Also, in Europe, bikers are not a demographic just as drivers are not a demographic; in the U.S., they’re still seen as a cultural group. Many of our offices have ample parking spaces for employees, but not for bikers. Companies should provide bikes just as they provide vehicles, as well as access to bike share programs, maintenance facilities, and showers.

European cities have ample information on bicycle routes, activites, and programs, and many try to get people to bike by ‘actively’ explaining the health benefits for all populations, and building narratives.

In the US, many of our so-called bike routes are simply sharrow lanes. Google should specify these routes so that users can plan their trips based on their preferences for speed, safety, and/or comfort, among other factors. (Google should also let users provide feedback about these routes in order to crowdsource transportation data; I’m sure they have crash data, delay data, and other real-time information).

Our municipalities should be coordinating between transportation, education, and public health divisions in order to provide programs and activities for children, such as bike festivals, car-free days, guided bike tours, and competitions, to tackle public health problems. They should map safe routes to school for pedestrians and bicyclists, and make sure schools have bike parking.

In Bogota, Colombia, Ciclovia is a free community program, which began in 1974, in which 97km of streets are closed for 7 hours on Sundays and holidays to allow exclusive access to around 1 million pedestrians, runners, rollerbladers, and cyclists. The event engages 9 sectors: education, environment, health, police, sports, culture and recreation, transport, urban planning, and local government; 90% of participants are not wealthy, and the benefits to them – to their bodies, minds, and spirits – far surpasses the costs of the event, which is funded through a tax on phone bills and also through private sponsors. Can we do something similar here?
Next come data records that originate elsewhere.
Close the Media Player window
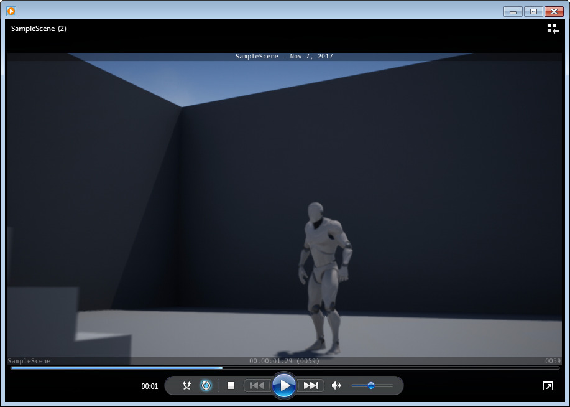 click(x=553, y=11)
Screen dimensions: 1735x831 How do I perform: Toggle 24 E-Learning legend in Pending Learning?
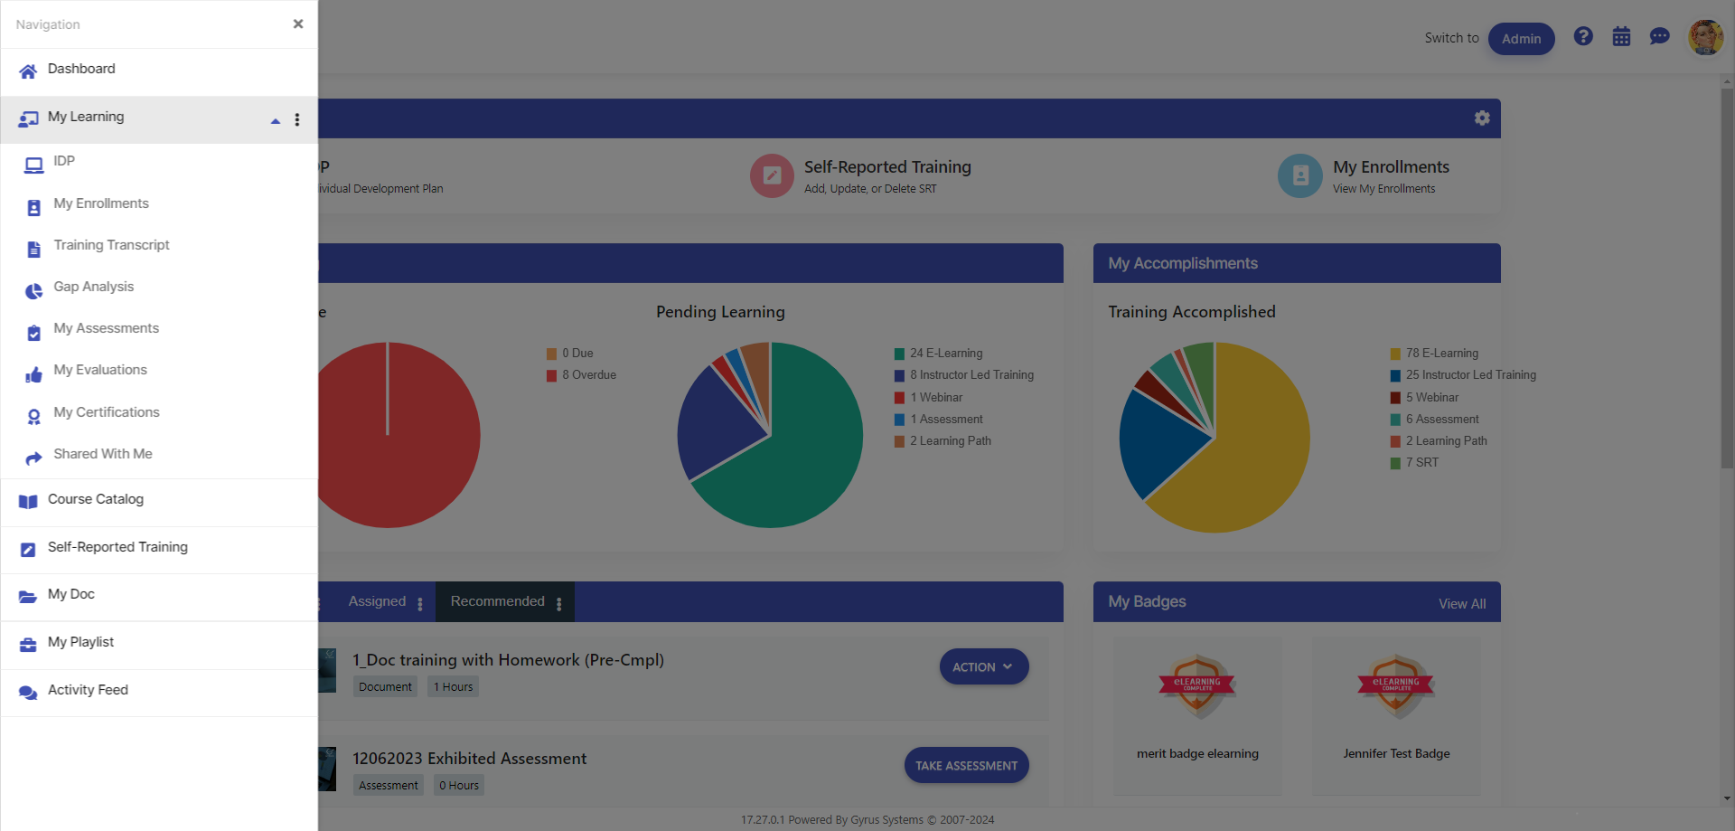945,354
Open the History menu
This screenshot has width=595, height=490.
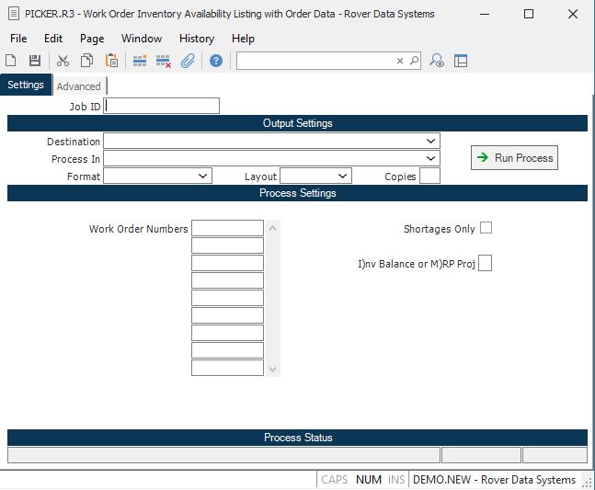coord(196,39)
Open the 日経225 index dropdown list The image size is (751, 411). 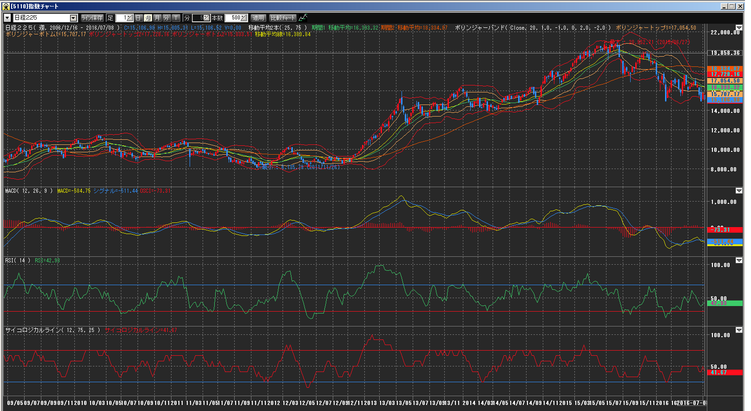pyautogui.click(x=73, y=18)
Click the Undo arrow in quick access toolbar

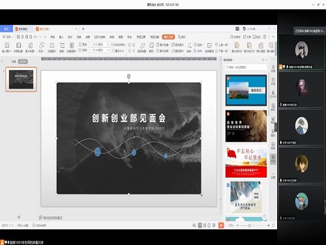pos(35,37)
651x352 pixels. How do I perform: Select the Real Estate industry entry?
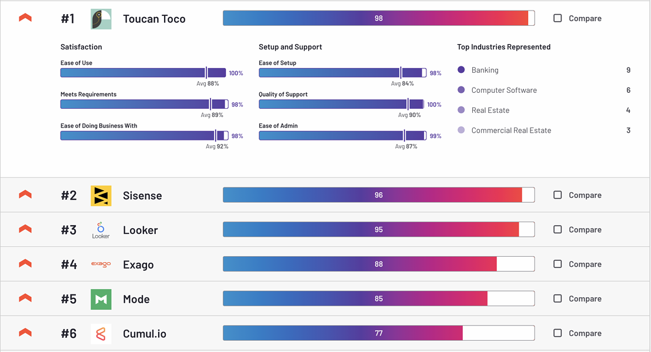(x=490, y=110)
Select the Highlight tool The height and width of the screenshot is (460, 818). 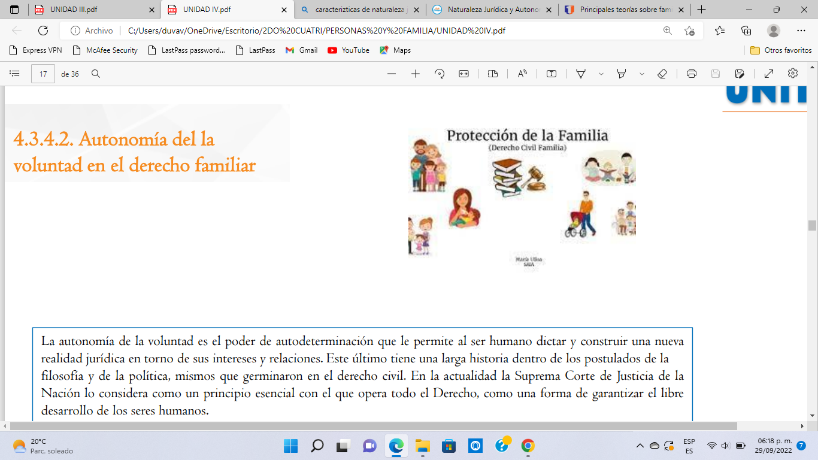coord(580,73)
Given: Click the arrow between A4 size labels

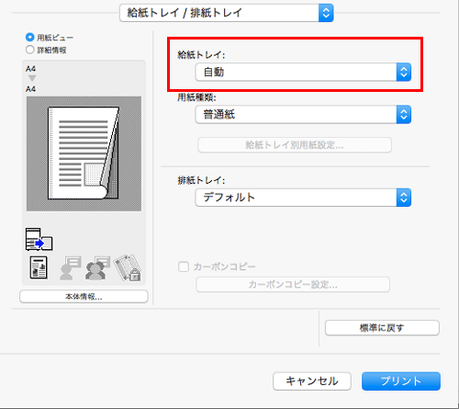Looking at the screenshot, I should pyautogui.click(x=32, y=78).
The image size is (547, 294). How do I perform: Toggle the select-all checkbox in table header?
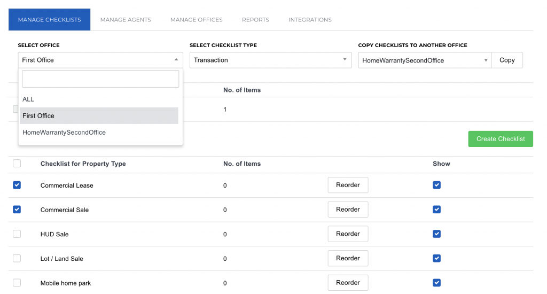[x=17, y=164]
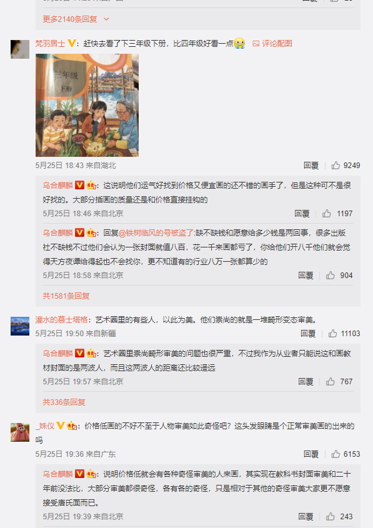The image size is (373, 528).
Task: Reply to 乌合麒麟's 19:57 reply
Action: 306,382
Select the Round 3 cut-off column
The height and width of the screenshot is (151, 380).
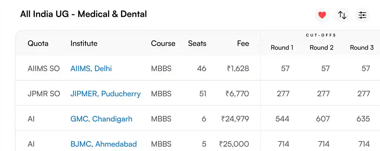coord(362,48)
In the New York region, transportation costs continue to rise while the gas tax has yet to be raised. New Yorkers continue to flock to New Jersey for cheaper prices, while in Europe, gas is far more expensive, and so are driver’s licenses. (It is also harder to get a license, which is why they’re fine posting no speed limit on sections of the Autobahn).

In Asia and particularly China, biking has only recently begun to be surpassed by automobile ownership. Unlike in Western Europe, biking is seen as a sign of poverty, and unlike in the US, it is certainly not seen as primarily a leisure activity, as it is used to commute to work or school. But in Western Europe, relatively homogenous and equal societies do not view biking negatively. Many don’t even wear helmets, and perhaps they’re safer as a result, because they bike more safely. (In the US, studies have shown that drivers will even be more careful around bicyclists that aren’t wearing any special gear; it also helps to be wearing a dress).

Amsterdam and Copenhagen are both flat cities, but geography is not the only reason behind their bike culture. After all, Texan cities are also quite flat, but because they are flat, they can easily sprawl into the horizon. Indeed, our cities are planned by powers, identities, and ideologies; Americans value individual freedom, and from sea to shining sea, they’ve sprawled. Meanwhile, in Europe, citizens are more comfortable with government regulating their lives for the greater good, and keeping cities denser through a myriad of policies.

Then again, Manhattan is far bigger and denser than many European cities because New York was constrained by rivers, and was forced to build towards the sky. Europeans are skeptical of tall buildings harming their historical neighborhoods, and this is true to an extent in New York, but the city’s innovative, capitalistic spirit keeps it soaring higher and higher.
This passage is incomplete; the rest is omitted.